La gentillesse des Japonais

Près du dôme de Genbaku, à Hiroshima, des femmes racontent bénévolement les événements du 6 août 1945.

Certains partent pour se changer les idées, pour décrocher, pour ne penser à rien. D’autres se donnent la mission de visiter tous les sites patrimoniaux ou les monuments qui apparaissent immanquablement sur les cartes postales. Et il y a ceux qui vont à la rencontre des peuples, qui vont à Rome pour vivre comme les Romains.


Si les Français et les Allemands ont parfois la réputation de manquer un brin d’hospitalité, à tort ou à raison, les Japonais se situent immanquablement à l’autre bout du spectre. Accueillants, sympathiques et particulièrement serviables, ils valent à eux seuls un détour au pays du Soleil-Levant.À moins d’avoir déjà visité le Japon, vous aurez sans doute besoin d’aide dès votre arrivée à l’aéroport. Savoir naviguer dans un métro, ailleurs dans le monde, ne sera d’aucun secours dans le transport en commun japonais si vous n’arrivez pas à vous procurer un billet dans les guichets automatisés.

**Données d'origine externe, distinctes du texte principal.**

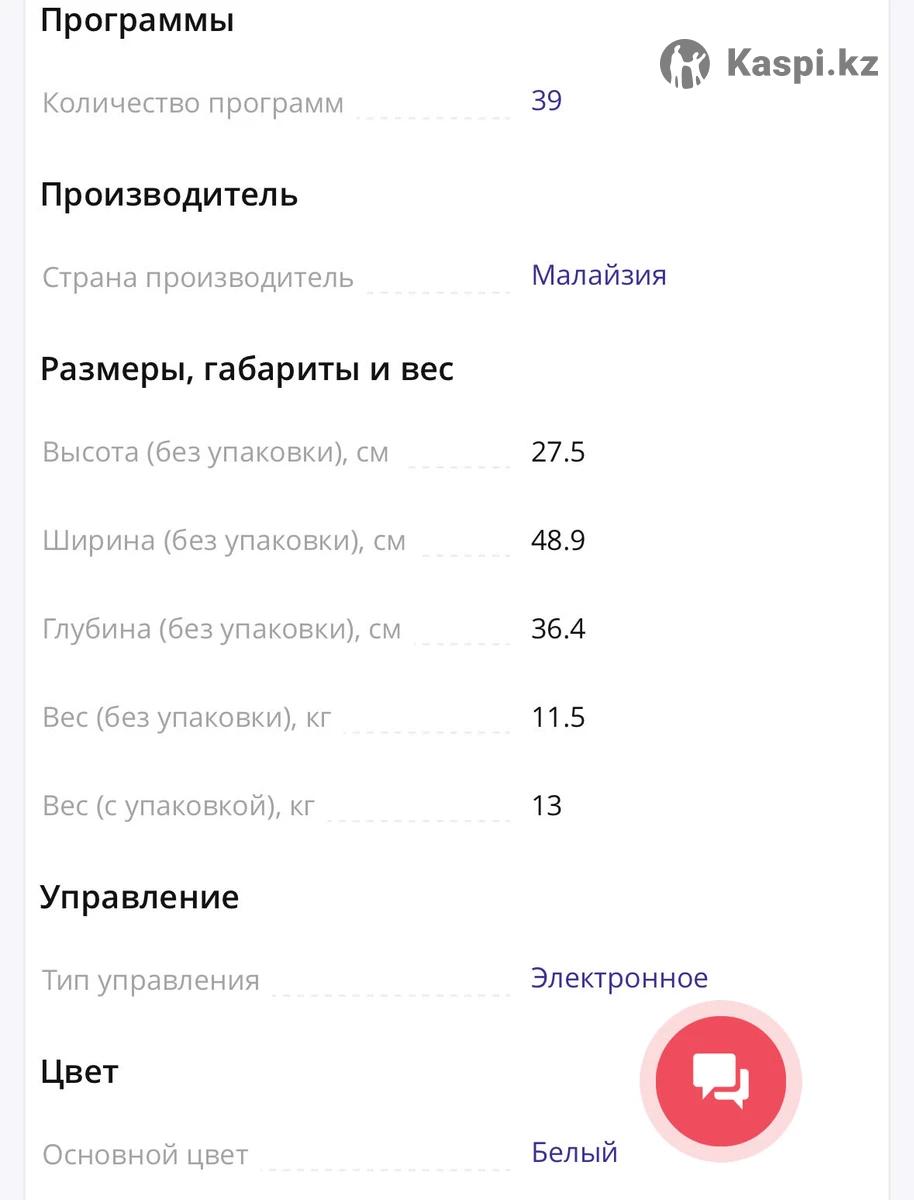Click the width value 48.9

click(558, 541)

À l'aéroport d'Osaka, un homme m'a poliment fait comprendre que je ne comprenais rien avant de m'enseigner le fonctionnement dudit guichet. Il m'a ensuite conduit jusqu'à l'intérieur d'un wagon avant de m'indiquer très clairement à quelle station je devrais descendre.

Une heure plus tard, quand les portes se sont ouvertes sur cette station, mon air perdu m'a à nouveau tordu le visage. Une dame en tailleur qui attendait son train m'a à son tour pris par la main et entraîné à travers la gare pour m'installer dans le wagon approprié, quelques quais plus loin. Celle-là, elle m'a pointé sur la carte du métro le nom de la station où il me fallait descendre.

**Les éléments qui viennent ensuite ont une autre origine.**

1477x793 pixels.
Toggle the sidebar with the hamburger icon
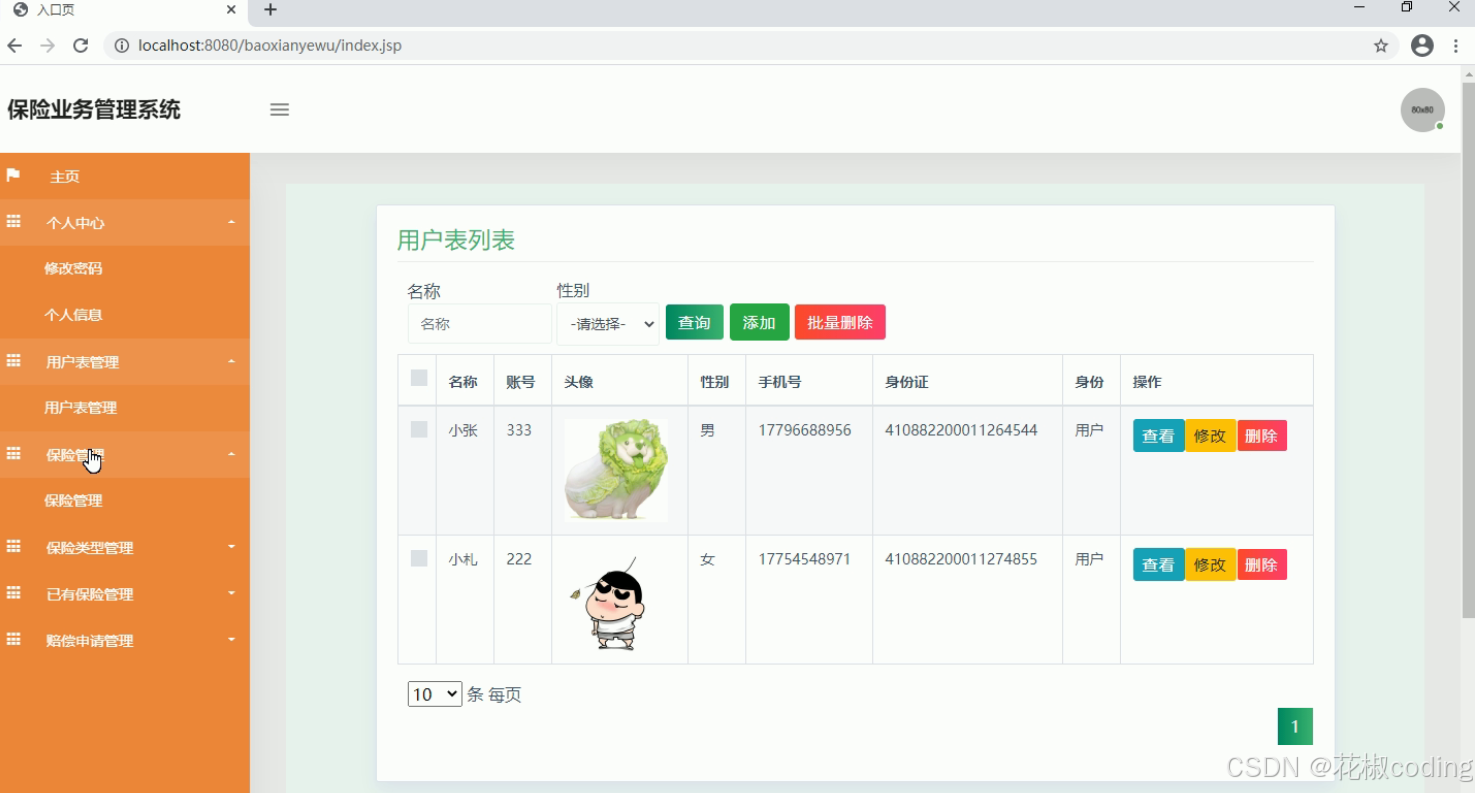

Toujours dans les rues d'Osaka, alors que je cherchais mon auberge de jeunesse tout en tentant de comprendre la façon dont les adresses sont rédigées au Japon, un jeune homme m'a demandé où j'allais. Sur son téléphone cellulaire, il a trouvé exactement l'emplacement de ma destination. À son tour, il s'est assuré que je me rendais au bon endroit en m'y accompagnant.

Alors que je sonnais pour qu'on me laisse entrer dans l'auberge, le Japonais a ajouté: «J'espère que tu n'es pas en retard.» Point d'exclamation. C'est lui qui avait abandonné ses activités pour faire gagner quelques minutes à un pauvre touriste et c'est lui qui s'inquiétait pour mon horaire...

À Hiroshima, près du dôme de Genbaku, un bâtiment qui tient toujours même s'il a été soufflé par la bombe atomique, des femmes abordent les touristes. Avec toute la paranoïa qui guide le voyageur découvrant l'Asie, je me méfiais des approches amicales. Elles visent souvent à nous soutirer de l'argent.

Mais pas à Hiroshima. La dame en question étudiait l'anglais, n'aurait touché pour rien au monde le moindre yen que je lui aurais tendu. Pour pratiquer sa nouvelle langue, elle détaille les événements du 6 août 1945 à qui veut bien l'écouter. On aura beau avoir lu l'Histoire avec un grand H dans tous les livres du monde, rien n'est plus instructif que de se la faire raconter là où elle a réellement eu cours.

La Japonaise répétait les «you understand» régulièrement, craignant que sa prononciation nuise à ma compréhension. Et parce que j'avais accepté de l'écouter, elle m'a fait cadeau d'un oiseau en origami avant de me dire au revoir.

Les exemples se sont multipliés pendant mes trois semaines au Japon. J'ai été particulièrement impressionné à Himeji, où, pour me rendre à mon gîte, je n'avais pour seule directive que de «marcher pendant 45 minutes à partir de la gare». Un peu trop vague à mon goût!

J'ai hélé un taxi et remis le problème en même temps que l'adresse entre les mains du chauffeur. Il était près de 22 h quand il s'est engagé dans une ruelle sombre, puis s'est immobilisé en admettant ne pas savoir où il allait. Il a alors sonné à une maison au hasard, d'où une femme est sortie pour lui donner quelques directives. Devant son air pantois, elle a accepté de grimper dans le taxi pour nous conduire à bon port. En début de nuit. Simplement pour aider un étranger.

Et que dire du propriétaire du ryokan où je dormais ce soir-là. Le lendemain, je quittais déjà Himeji. Il m'a serré dans ses bras comme si nous avions fait vie commune pendant des semaines. Alors que je m'éloignais, il demeurait sur le pas de sa porte en m'envoyant la main. Il n'a pas quitté sa position avant que je ne disparaisse au coin de la rue.